[GIVEN DATA Boundary: Start]

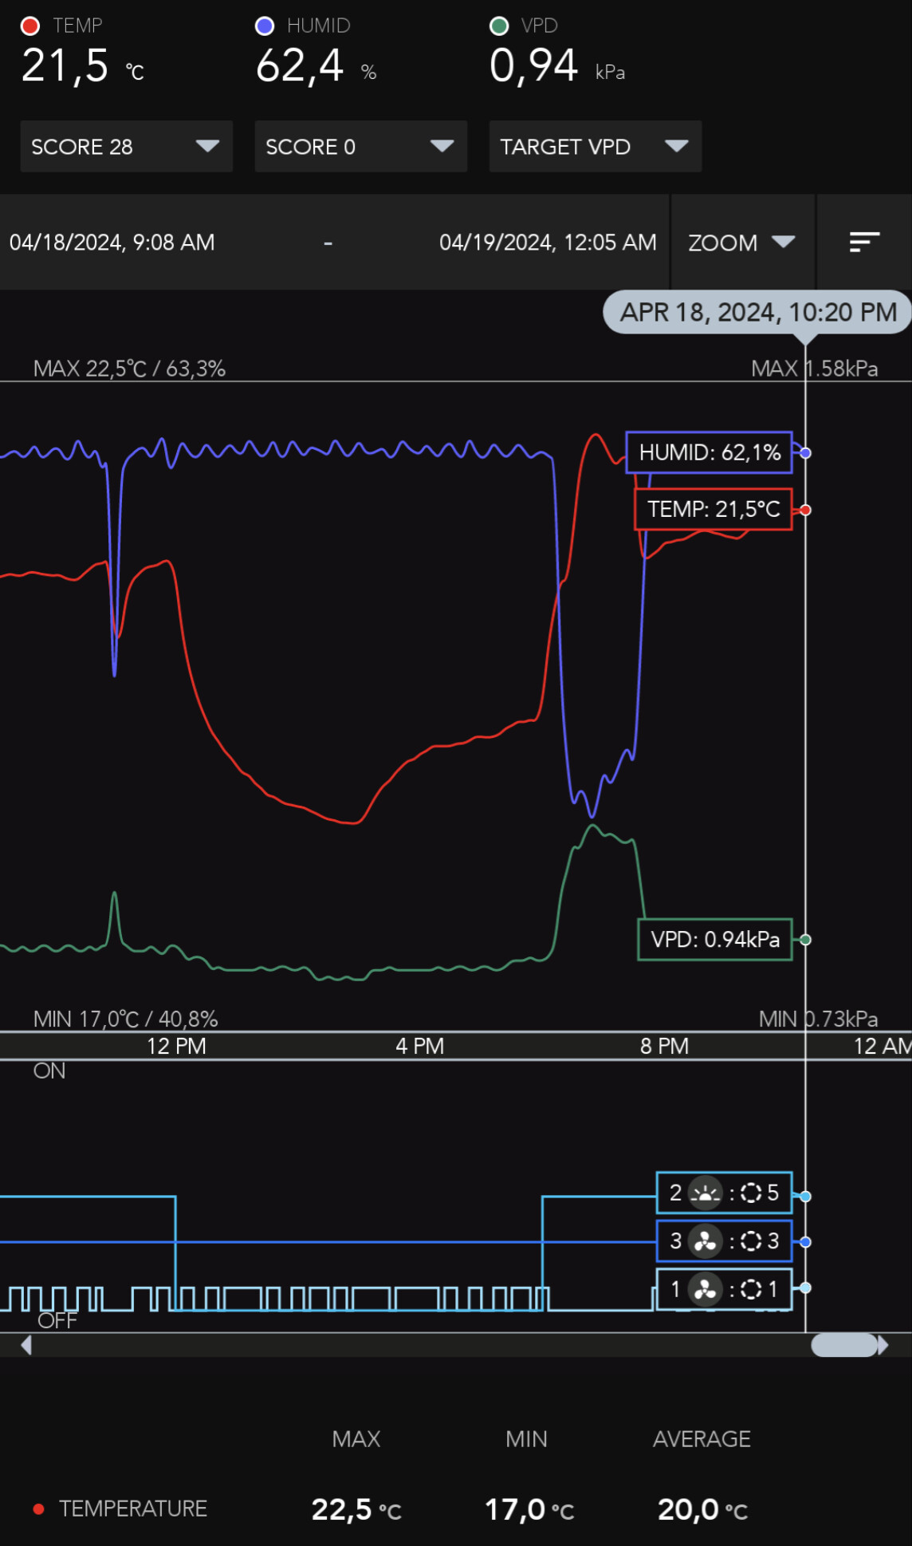Open the TARGET VPD dropdown
This screenshot has height=1546, width=912.
point(595,146)
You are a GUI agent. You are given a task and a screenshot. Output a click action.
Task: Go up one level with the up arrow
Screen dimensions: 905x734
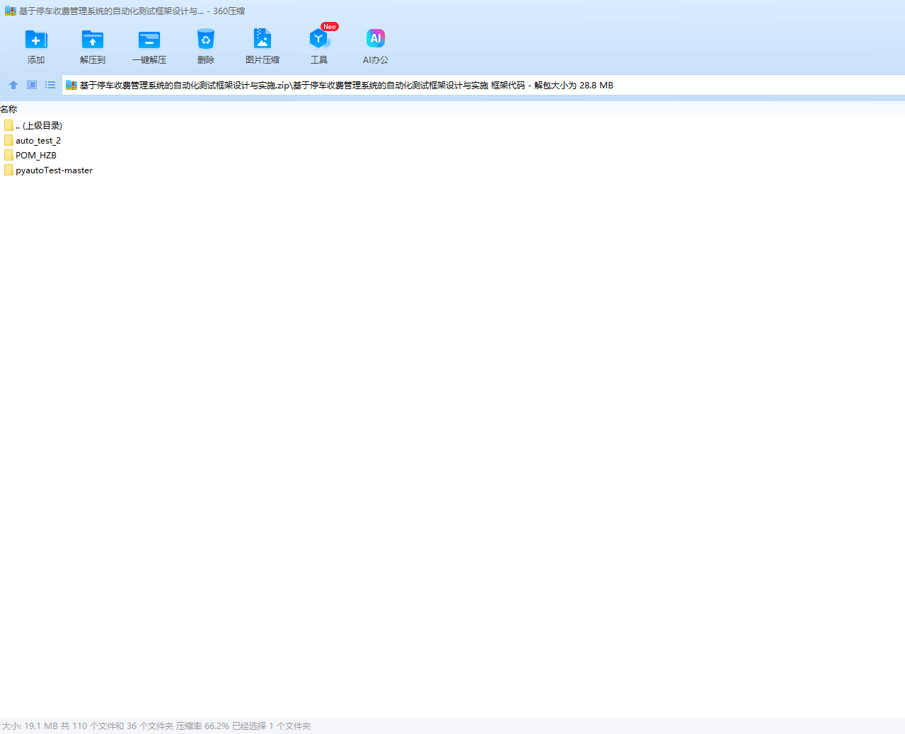(13, 85)
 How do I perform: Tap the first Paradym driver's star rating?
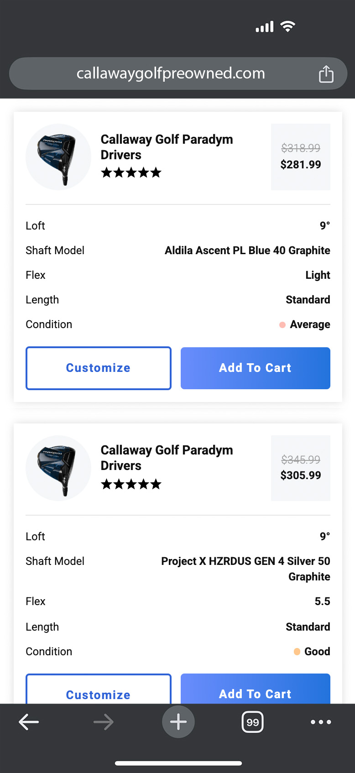(x=131, y=172)
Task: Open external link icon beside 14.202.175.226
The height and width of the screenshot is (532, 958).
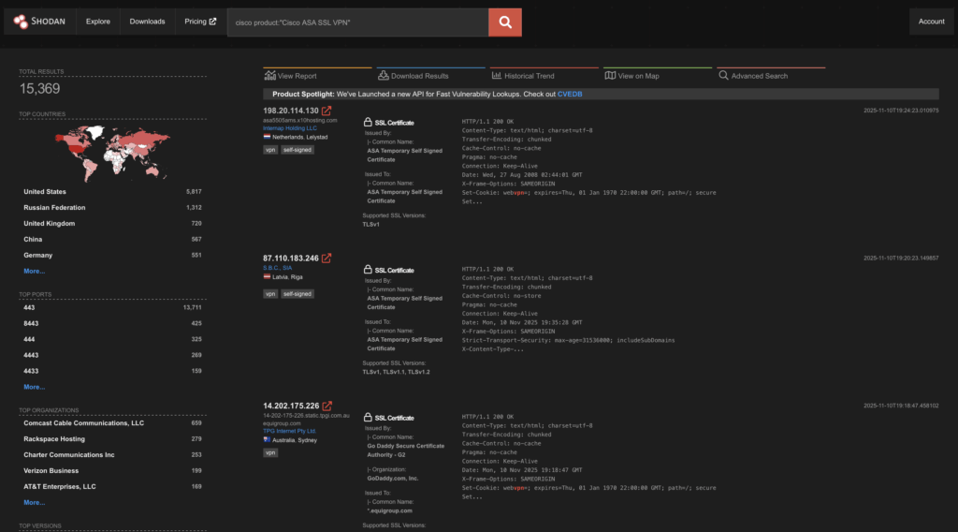Action: 327,406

[GIVEN DATA Boundary: End]

» TASK
Give back only the lines from the one that carries "You are a GUI" through the final line above, both included. Drop all pictures.

» WRITTEN SOLUTION
You are a GUI agent. You are given a task and a screenshot. Output a click action.
Task: Go up one level with the up arrow
Screen dimensions: 905x734
(13, 85)
 How do I perform: Tap the first Paradym driver's star rating?
(x=131, y=172)
Task: Open external link icon beside 14.202.175.226
The height and width of the screenshot is (532, 958).
Action: 327,406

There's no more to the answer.